The region north of Sumer was called Akkad. Around 2350 BCE, Akkadian king Sargon led his armies to conquer the region of Sumer and much of Mesopotamia, creating the world’s first empire.
Around 1900 BCE, the region was conquered again by the Babylonians. One of the most famous Babylonian kings was Hammurabi who created the first code of laws, Hammurabi’s Code, in 1754 BCE.
The Assyrians were the next to rise to power and around 1300 BCE they built an empire in northern Mesopotamia that expanded all the way to Egypt by 671. Assyrians were known for their ruthlessness in battle and new weapons of war, such as battering rams and moveable towers. The Assyrian empire fell in 609 BCE.
Babylonians regained control of Mesopotamia creating the Neo Babylonian Empire. King Nebuchadnezzar II was famous for the innovative architecture created under his rule, such as the Ishtar Gate and the Hanging Gardens of Babylon. He is also noted in the Bible for his conquest of the city of Jerusalem where he took most of the Hebrew citizens captive and forced them to Babylonia, never to return. The Neo Babylonian empire fell to the Persian armies in 539 BCE. Two hundred years later, Alexander the Great defeated the Persians in 330 BCE after which the Mesopotamian region was ruled successively by the Greeks, then Romans, Arabs and Turks. Mesopotamia became Iraq in 1921.
The invention of irrigation systems and tools like the first plow made agriculture the main source of the economy. Staple crops in ancient Mesopotamia were barley and wheat, also peas, beans and lentils, cucumbers, leeks, lettuces, garlic, grapes, apples, melons, and figs. Cuneiform writing kept detailed records. They also raised livestock like goats and used animals like donkeys to carry loads.
Mesopotamia's central location with the sea routes from the Mediterranean and the Persian Gulf as well as the Tigris and Euphrates Rivers allowed for ample trade and fishing.
Potters, sculptors, jewelers, metal-smiths, carpenters and stone masons all crafted incredible works of art that were used for music, decoration, and to honor kings, gods, goddesses and depict important events and daily life.
Scribes were highly respected and were important record keepers as well as poets, writers, and teachers. The Epic of Gilgamesh is considered the earliest surviving work of literature and describes the life and adventures of the demigod Sumerian King of Uruk.
Merchants traded food, clothing, jewelry, wine and other goods between the cities using a system of barter. For example, a farmer might trade goats or fruit in exchange for pottery or furniture. The exchanges were very official and were often "signed" using the impression of a cylinder seal in clay.
Enslaved people did much of the labor in ancient Mesopotamia working to build the massive city-states. They were often prisoners of war and were forced to live under brutal conditions and had no rights.

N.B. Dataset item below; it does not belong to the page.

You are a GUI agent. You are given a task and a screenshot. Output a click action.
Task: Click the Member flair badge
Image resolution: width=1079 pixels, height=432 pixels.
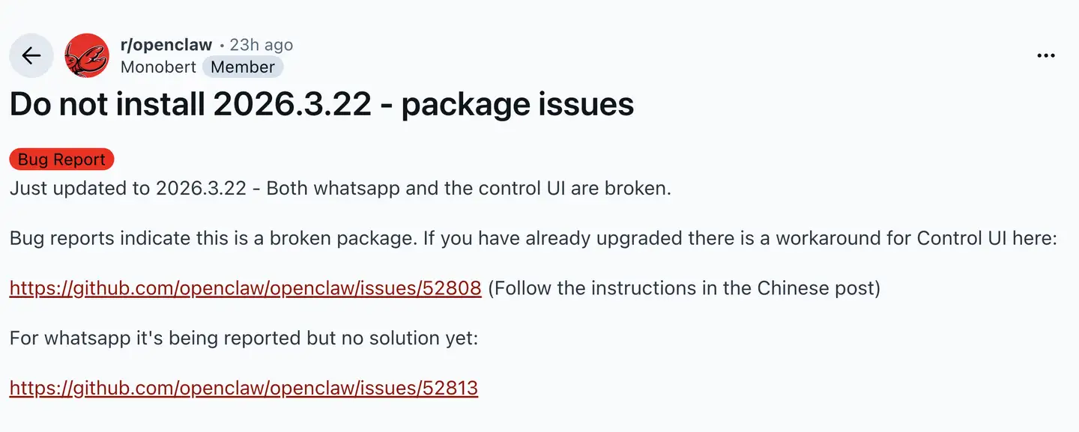click(x=243, y=67)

Early on, priests held the most power but as city-states expanded, secular kings were at the top of the social pyramid. Priests were important advisors who communicated with the gods. The upper class had government officials and scribes. The middle class had soldiers and workers such as craftsmen, merchants, civil servants. Women who were royalty could be educated and become priestesses. The lower class had farmers, laborers, and women whose options were housework or weaving. Enslaved people had harsh lives and no rights.